Rainforests lend themselves to species diversification, and glass frogs are no exception. Comparing characteristics of 37 species, the researchers concluded that testes were larger among species that (shall we say) eat, shoot, and leave, than those that stick around to keep the eggs safe.

On the other hand, or upper arm, the authors also expected males with fighting spines would come less equipped down below, but found no statistically significant relationship.

Apparently, fighting capacity only takes you so far in the frog world, and even members of species with arm spines need a backup strategy in the crown jewels. Nor were the males much larger than females among small-balled species, a pattern often seen with other animals such as great apes, where gorillas don’t need to engage in sperm competition, using their size and strength to repel rivals.

“Paternal effort could lead to a decrease in gonadal investment because if a male invests more in clutch guarding, he will have less energy to invest in survival, growth, or gamete production,” the authors note. However, this opens the question of why other strategies like fighting spines don’t show the same correlation.

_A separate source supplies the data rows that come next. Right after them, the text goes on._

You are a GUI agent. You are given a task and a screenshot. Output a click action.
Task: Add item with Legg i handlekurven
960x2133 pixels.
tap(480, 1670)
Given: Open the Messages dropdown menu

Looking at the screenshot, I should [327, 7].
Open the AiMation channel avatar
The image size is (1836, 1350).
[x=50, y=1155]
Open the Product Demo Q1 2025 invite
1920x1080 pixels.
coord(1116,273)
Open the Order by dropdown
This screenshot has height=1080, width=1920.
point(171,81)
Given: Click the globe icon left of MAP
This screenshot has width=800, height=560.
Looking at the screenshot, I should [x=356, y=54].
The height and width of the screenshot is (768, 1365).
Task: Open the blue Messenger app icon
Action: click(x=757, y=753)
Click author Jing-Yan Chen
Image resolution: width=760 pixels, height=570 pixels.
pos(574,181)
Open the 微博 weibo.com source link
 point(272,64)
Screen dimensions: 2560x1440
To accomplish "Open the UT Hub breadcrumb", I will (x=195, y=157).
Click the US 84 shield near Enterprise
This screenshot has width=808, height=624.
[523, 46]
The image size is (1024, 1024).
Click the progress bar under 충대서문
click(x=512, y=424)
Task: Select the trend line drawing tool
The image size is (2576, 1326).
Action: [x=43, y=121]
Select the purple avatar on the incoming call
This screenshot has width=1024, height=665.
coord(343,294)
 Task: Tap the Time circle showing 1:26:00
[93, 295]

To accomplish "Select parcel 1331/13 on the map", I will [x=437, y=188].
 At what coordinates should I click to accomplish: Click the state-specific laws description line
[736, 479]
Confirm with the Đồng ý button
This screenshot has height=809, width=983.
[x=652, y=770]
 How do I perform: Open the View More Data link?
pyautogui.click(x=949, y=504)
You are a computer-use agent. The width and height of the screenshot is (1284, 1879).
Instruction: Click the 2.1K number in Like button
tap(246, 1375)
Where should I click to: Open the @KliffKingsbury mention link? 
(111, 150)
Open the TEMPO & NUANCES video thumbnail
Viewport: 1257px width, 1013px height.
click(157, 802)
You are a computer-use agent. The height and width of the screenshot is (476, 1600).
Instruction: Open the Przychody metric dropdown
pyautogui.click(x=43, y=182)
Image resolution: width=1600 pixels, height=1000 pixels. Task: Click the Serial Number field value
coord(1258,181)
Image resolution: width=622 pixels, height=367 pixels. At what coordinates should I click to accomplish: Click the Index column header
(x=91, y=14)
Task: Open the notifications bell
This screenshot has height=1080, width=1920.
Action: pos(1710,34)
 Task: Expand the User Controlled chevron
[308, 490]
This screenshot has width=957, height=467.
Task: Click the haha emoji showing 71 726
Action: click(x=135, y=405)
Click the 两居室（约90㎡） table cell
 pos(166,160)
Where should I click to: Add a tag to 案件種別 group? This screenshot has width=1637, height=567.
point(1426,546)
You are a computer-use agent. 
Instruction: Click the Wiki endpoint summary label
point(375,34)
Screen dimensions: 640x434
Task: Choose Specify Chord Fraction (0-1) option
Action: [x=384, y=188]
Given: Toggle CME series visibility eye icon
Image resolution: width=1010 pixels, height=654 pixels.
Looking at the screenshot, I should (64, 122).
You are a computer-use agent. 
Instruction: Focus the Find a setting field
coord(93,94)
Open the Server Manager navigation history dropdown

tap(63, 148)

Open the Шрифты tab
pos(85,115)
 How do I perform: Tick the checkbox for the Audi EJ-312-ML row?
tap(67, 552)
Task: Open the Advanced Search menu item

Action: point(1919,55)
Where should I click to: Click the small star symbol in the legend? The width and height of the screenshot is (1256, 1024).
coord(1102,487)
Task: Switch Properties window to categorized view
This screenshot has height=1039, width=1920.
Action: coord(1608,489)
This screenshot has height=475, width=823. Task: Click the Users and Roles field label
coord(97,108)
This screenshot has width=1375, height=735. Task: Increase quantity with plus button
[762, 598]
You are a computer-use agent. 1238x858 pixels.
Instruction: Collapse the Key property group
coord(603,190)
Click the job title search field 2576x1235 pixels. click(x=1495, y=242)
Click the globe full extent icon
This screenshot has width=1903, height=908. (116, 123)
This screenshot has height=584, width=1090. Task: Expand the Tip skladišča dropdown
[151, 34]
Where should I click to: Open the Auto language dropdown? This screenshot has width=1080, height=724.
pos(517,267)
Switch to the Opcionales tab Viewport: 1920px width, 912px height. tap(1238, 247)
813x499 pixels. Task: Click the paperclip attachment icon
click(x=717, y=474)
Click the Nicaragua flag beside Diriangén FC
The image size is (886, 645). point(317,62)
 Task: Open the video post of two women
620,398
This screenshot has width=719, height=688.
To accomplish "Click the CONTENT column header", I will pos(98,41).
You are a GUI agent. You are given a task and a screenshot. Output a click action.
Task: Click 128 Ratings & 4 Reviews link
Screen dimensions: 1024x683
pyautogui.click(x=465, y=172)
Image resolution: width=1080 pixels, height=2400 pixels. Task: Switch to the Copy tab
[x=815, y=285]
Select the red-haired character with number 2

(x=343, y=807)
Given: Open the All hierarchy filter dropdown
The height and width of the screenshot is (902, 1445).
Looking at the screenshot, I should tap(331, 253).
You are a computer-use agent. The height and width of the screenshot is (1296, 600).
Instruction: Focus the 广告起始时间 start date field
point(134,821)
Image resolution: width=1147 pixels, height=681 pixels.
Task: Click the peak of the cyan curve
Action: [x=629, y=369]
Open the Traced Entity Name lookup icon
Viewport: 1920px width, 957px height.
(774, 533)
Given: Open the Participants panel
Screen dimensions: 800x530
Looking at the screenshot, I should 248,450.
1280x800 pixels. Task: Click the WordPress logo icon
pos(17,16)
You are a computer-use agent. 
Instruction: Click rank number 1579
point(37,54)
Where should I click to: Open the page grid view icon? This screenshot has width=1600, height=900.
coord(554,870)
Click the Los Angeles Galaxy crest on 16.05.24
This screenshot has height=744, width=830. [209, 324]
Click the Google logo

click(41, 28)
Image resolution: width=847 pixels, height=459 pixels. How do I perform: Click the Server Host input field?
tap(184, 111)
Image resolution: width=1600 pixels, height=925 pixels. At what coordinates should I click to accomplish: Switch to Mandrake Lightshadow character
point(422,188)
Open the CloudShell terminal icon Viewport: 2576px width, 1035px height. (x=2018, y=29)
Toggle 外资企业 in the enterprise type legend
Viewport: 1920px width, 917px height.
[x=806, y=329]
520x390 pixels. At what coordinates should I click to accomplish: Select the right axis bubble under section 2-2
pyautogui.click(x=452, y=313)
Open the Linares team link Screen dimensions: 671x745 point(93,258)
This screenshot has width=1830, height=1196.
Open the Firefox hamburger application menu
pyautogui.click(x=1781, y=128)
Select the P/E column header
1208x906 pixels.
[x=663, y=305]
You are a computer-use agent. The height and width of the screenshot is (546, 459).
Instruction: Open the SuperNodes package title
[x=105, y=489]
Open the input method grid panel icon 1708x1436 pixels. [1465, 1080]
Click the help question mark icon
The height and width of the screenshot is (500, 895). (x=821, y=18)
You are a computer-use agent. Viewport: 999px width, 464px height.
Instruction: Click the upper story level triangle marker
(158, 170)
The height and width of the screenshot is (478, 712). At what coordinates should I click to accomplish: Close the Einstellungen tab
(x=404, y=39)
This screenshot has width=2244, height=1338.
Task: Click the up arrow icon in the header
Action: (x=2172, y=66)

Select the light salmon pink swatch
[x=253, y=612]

The authors speculate that testosterone drives both testicle size and fighting capacity, so these can go together, but the hormone is less compatible with parental care. However, this theory has yet to be tested. Alternatively, males that spend time looking after a clutch probably only fertilize one per mating season, rather than needing lots of sperm in the hope of happening upon several.

Certainly, the hypothesis that testicle size was a response to larger clutches failed. Indeed, if anything, the opposite was the case: larger clutches were associated with more parental care but had no relation to testicle size.

Frogs are far from the first type of animal in which such studies have been done. In bats, there is a trade-off between testicle and brain size. Like aircraft, flying species can’t carry too much luggage and a bat with big balls aboard must jettison brain weight to stay airborne. Those who invest in intellect probably live longer, but also may have better strategies for wooing mates. 

On the other hand, studies of parental care and testicular size have produced differing results depending on the branch of the animal family tree being explored.

Either way, we definitely think someone should tell Miss Piggy to check under the…whatever it is Muppets have.

The study is published in Proceedings of the Royal Society B.